[WHAT THIS TASK INVOLVES]: Retype the records word for word, starting at the line with "is (1194, 1445)." and ending at the line with "date-label: JAN 6 is", including both. Leave the pictures out of your copy.

[MATERIAL SUPPLIED]:
§ §

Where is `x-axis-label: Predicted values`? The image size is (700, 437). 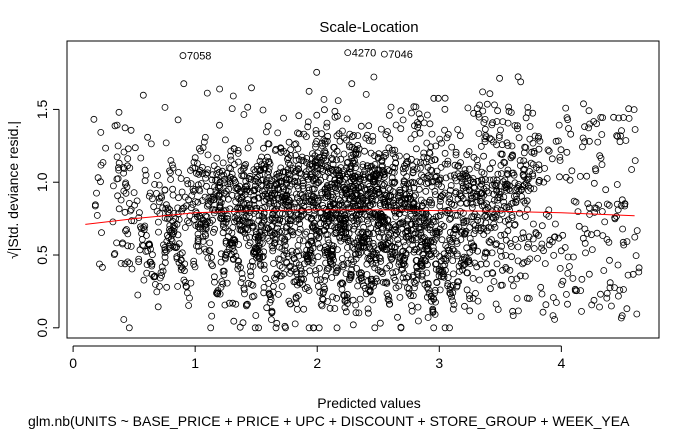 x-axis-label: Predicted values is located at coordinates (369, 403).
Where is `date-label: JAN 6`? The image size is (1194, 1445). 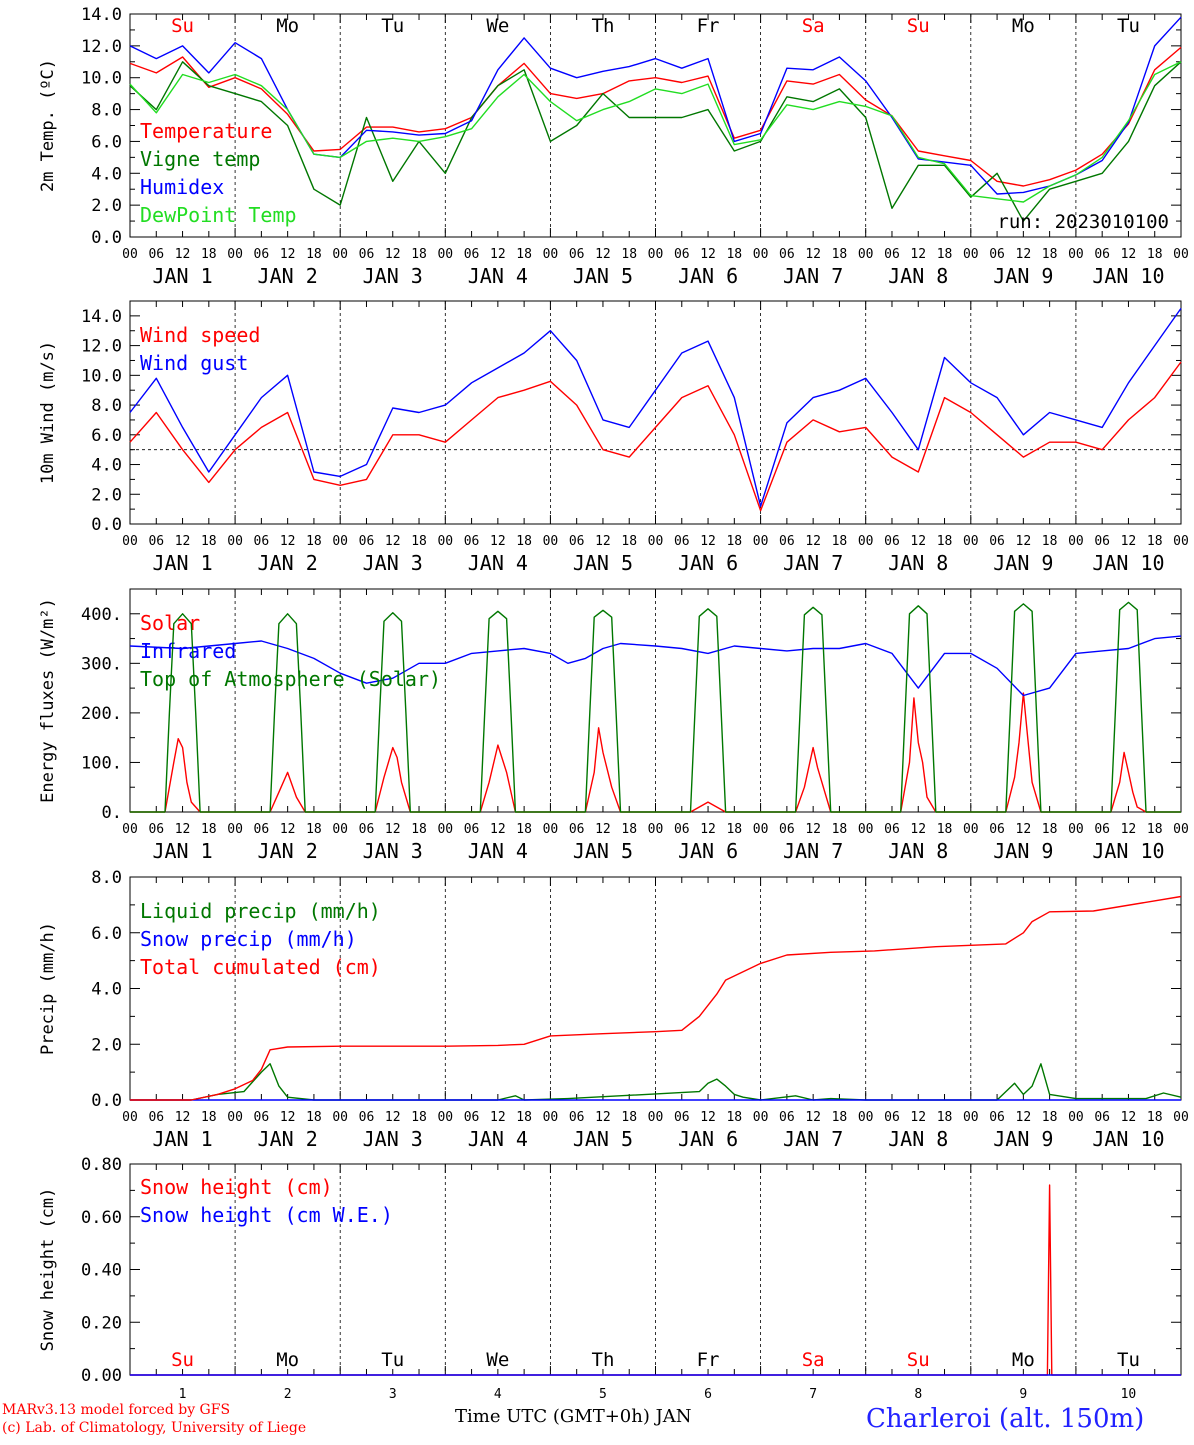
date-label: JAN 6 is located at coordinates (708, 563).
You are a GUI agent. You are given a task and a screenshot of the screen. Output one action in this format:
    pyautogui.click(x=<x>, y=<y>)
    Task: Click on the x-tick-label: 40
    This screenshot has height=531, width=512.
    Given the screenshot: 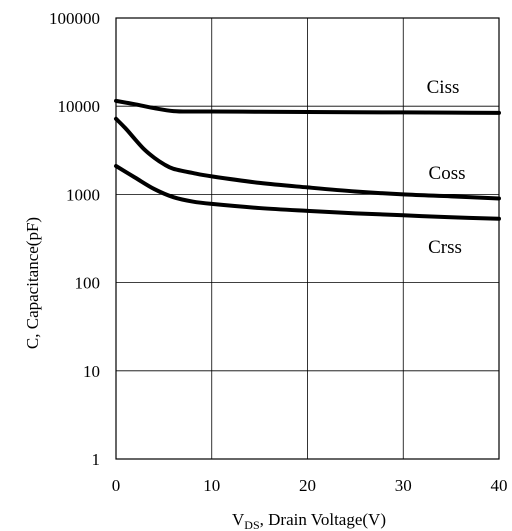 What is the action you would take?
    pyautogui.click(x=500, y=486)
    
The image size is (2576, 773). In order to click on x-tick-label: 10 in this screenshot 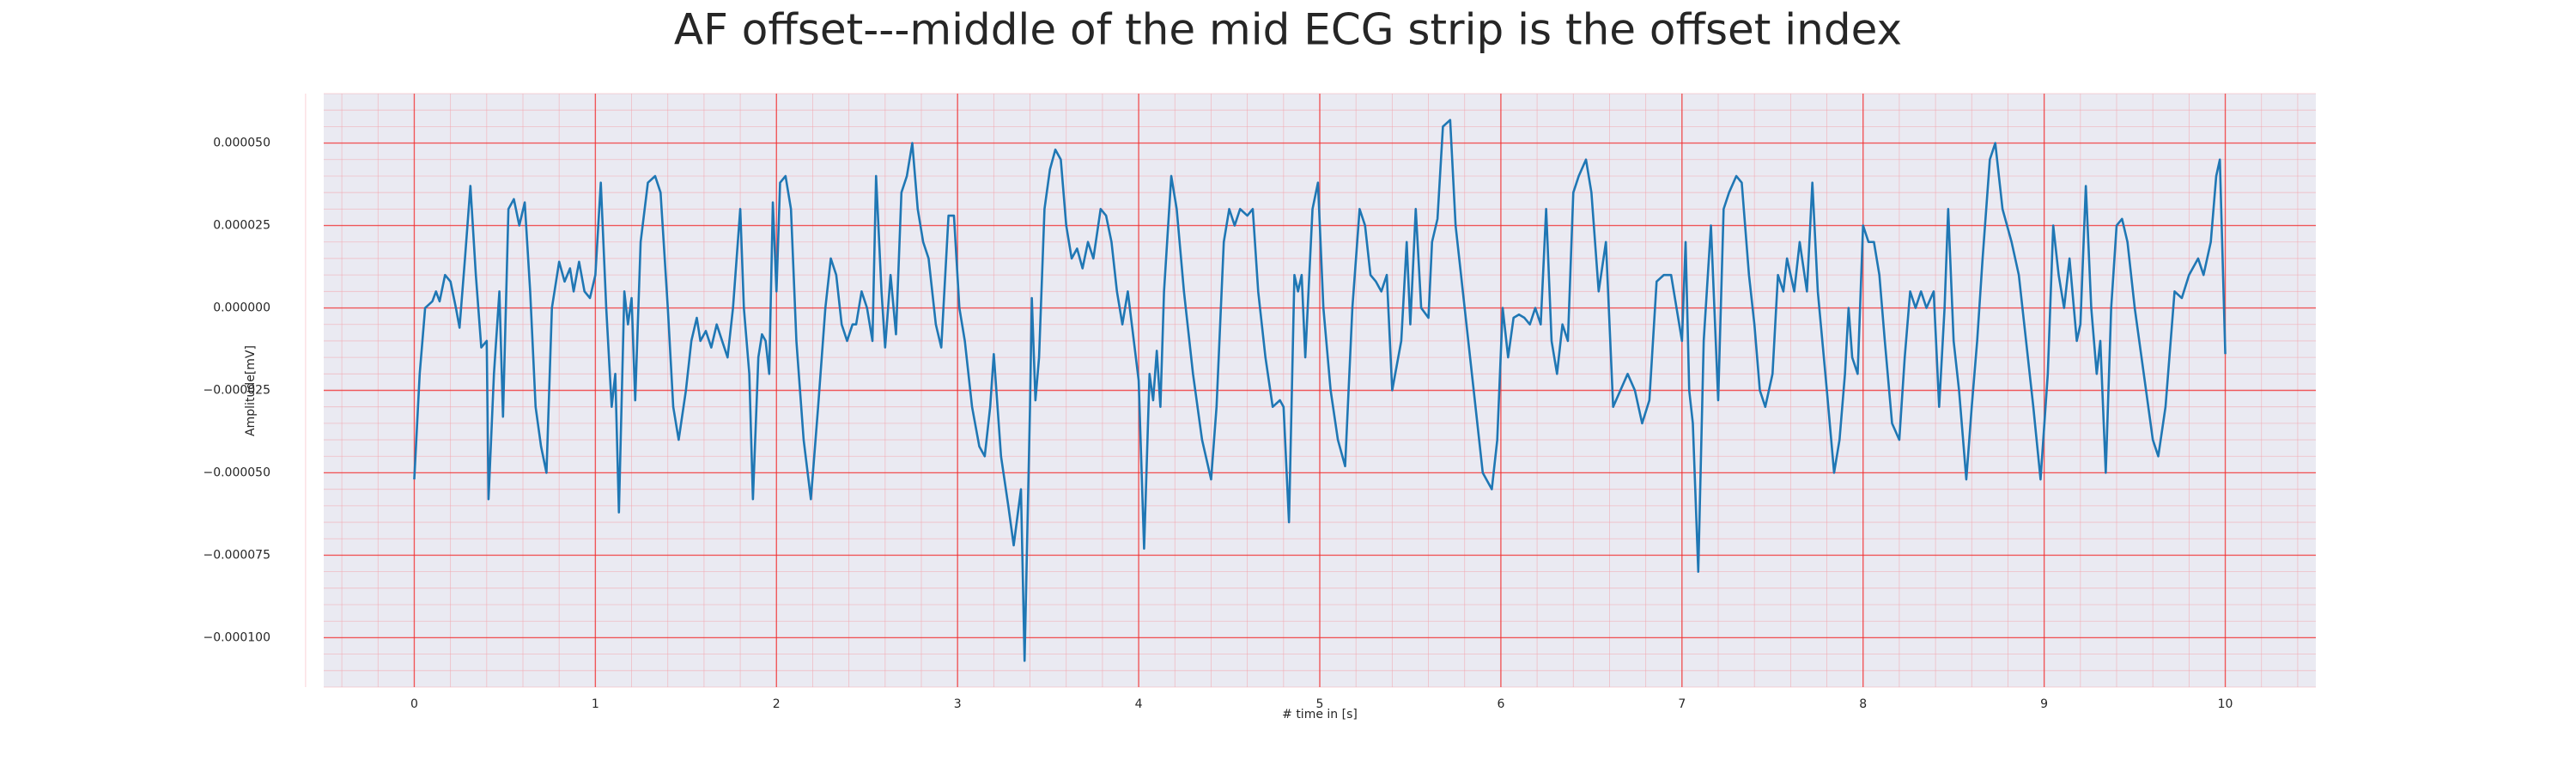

§ §

[EXPECTED ANSWER]:
Where is `date-label: JAN 6`? The image size is (1194, 1445). 
date-label: JAN 6 is located at coordinates (708, 563).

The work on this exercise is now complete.